I could take the fly you cast
take it here, in the softness if my mouth
let the hook pierce just behind the lip.
Down the line you’d feel my shudder
and your heart would quicken as we start
this game
the to and fro
the testing.

We could meet somewhere between deep pools and
river bank, we could dance water into air, conjure a rainbow
affront the silence, tear the mist, shed scales and sweat, play out this game.

But to what end
this to and fro
this you and I?
To tales we could tell of how one played the other
of the bright sun and the orchestra.

And no one would know
the lies
and the river would not
only you and I would have this game
and its end
just you and I
this game.


Three knots;
a storm of your own making
your vessel; a coffin ship.

Hold on to your Intemperstate Securitas,
it may serve you long enough to feel the final
waves kiss as you slide through the last solstrale*

in fear,
or acceptance

To be rebirthed like some new
demersal fish, swaddled in a cradle of
threads that will outlast your bones

tucked in with an old blue bed warmer,
suckling on a discoloured, not yet degraded teat.

Play amongst the nymphs and fishes
they will thread a charm of coloured beads
and knit you a hat from fishing twine,

there are plastic cherries to weave in mermaid’s hair,
sequins brighter than fish scales
and just in case some sanitary wear.

You packed this Kist of comforts;
a Perspex window pane, a fancy ceramic light pull,
vestiges of a rusted bar stool

a handy receptacle, a barbed hook to catch ?
an empty pen to write a final message,
a shiny badge worn to negotiate safe passage

oh and a tarnished spoon
with which to eat your fill of all this.

You have garnered a princely
death hoard, a fitting legacy of your command
but look, around you

in this the first of wombs
it is not just you
that is drowning.

*Norwegian word meaning sunbeam.


She is betony, borage, bracken and briar.
She is silvered curls of cotton grass,
wefts of white camomile.
Her hooves split the comfrey
her fleece knit with cleavers,
but her eyes sing out crab apple and
her nose is armed against the nettle.
Her tongue sees through the hawthorn.

She is a maternal memory grown on
paths well-trod, grass worn close.
A map of minted streams and minerals.
She naps beneath the yellow gorse
and dines upon the purple heather,



A winner’s ticket, a gimmer with a good mouth,
a good all rounding plapple of the auctioneer’s gavel,
new blood for a secure stock future,
a quick drier, a wall runner, heafed to the fell.

A woolly maggot, dressed with lug marks
called by smit marks, a number on a Defra inventory.
A curator of curves, a cause in some communities,
a thread between generations on an upland farm.

The talk of the Shepherds Meet and Lakeland Shears,
up Cartmel, down Appleby, across from Skelton to Penrith.
Penned in the Gazette, The Herald, or the Cockermouth Post.

Always and without doubt the leading lady in the shepherds’ annual dance.

About the contributor

Ruth Gilchrist is a Scottish based writer.
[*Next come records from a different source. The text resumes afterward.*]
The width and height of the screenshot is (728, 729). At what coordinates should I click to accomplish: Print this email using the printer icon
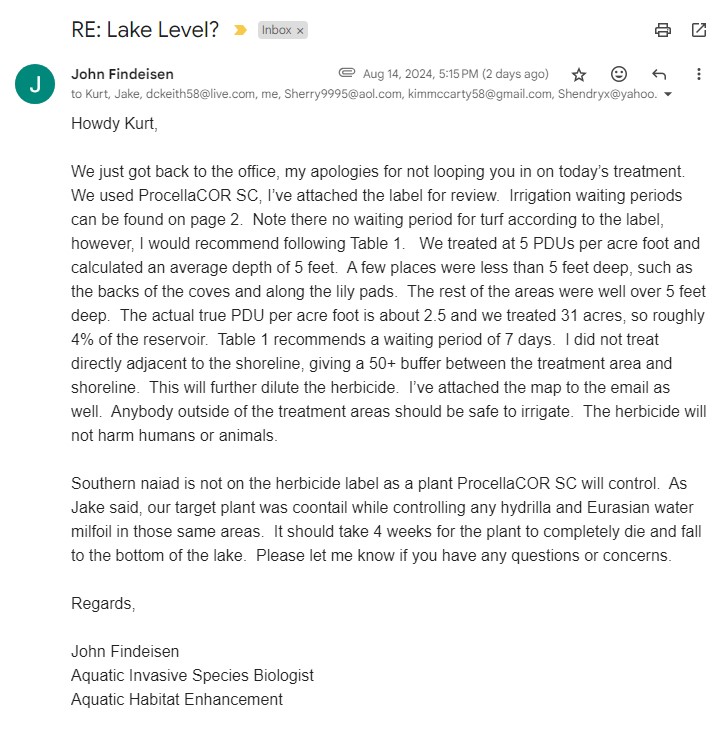[x=663, y=30]
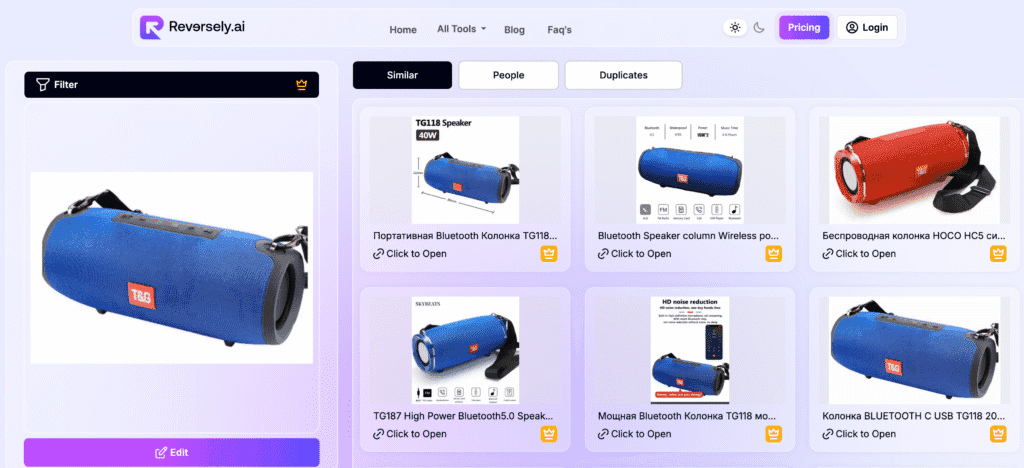Open the Duplicates tab
This screenshot has height=468, width=1024.
[x=624, y=75]
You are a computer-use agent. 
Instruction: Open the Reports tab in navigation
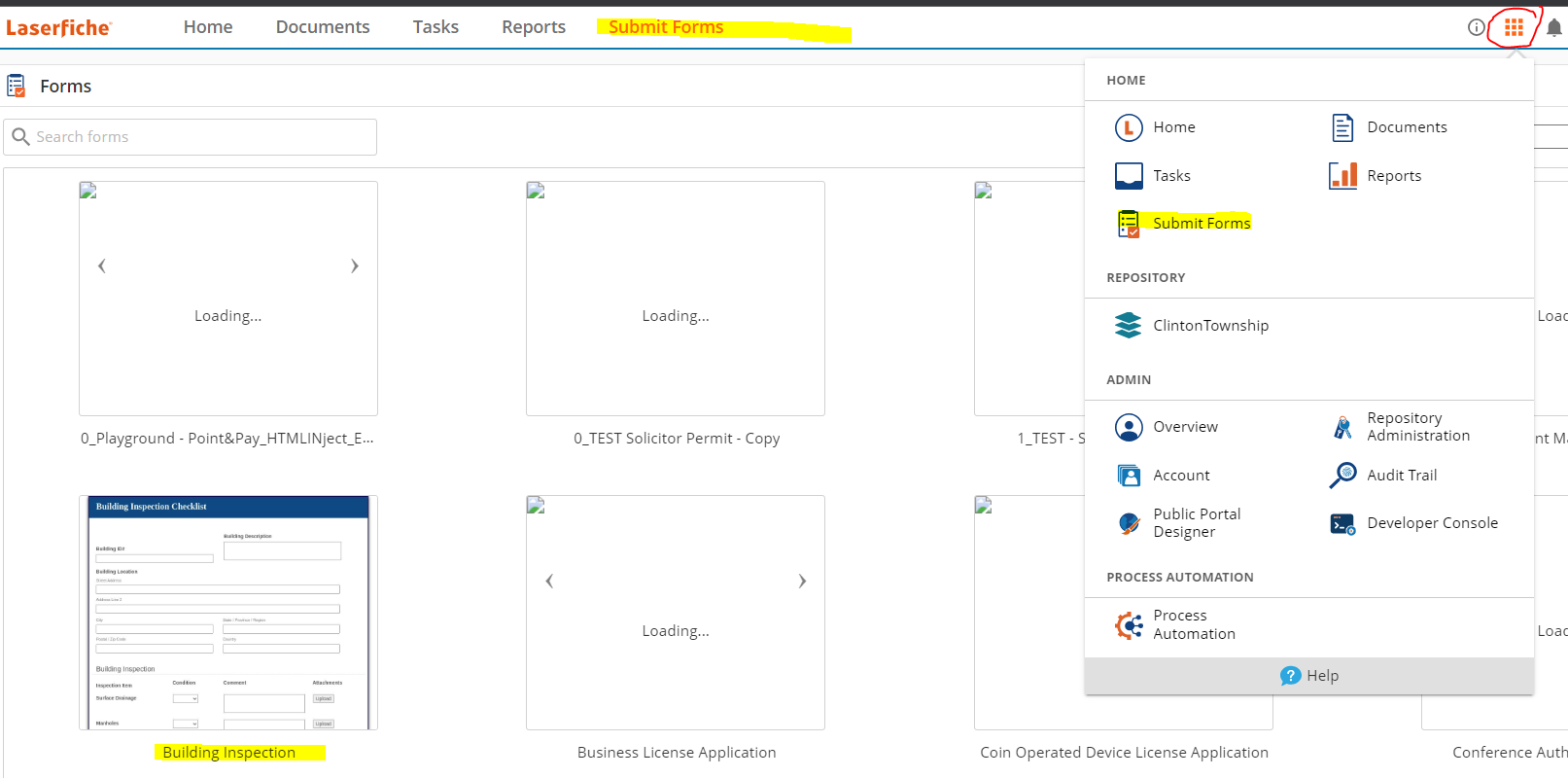(x=533, y=27)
A member of EyeWrite and Dunbar’s Writing Mums. “Writer of the Year 2015” Tyne and Esk. Ruth collaborates with museums, photographers, film poems, radio and musicians. Poems published in Snakesin and Scrivens webzines and the SouthBank poetry magazine Southlight and The Eildon Tree. Also in various anthologies, including the Federation of Writers Scotland.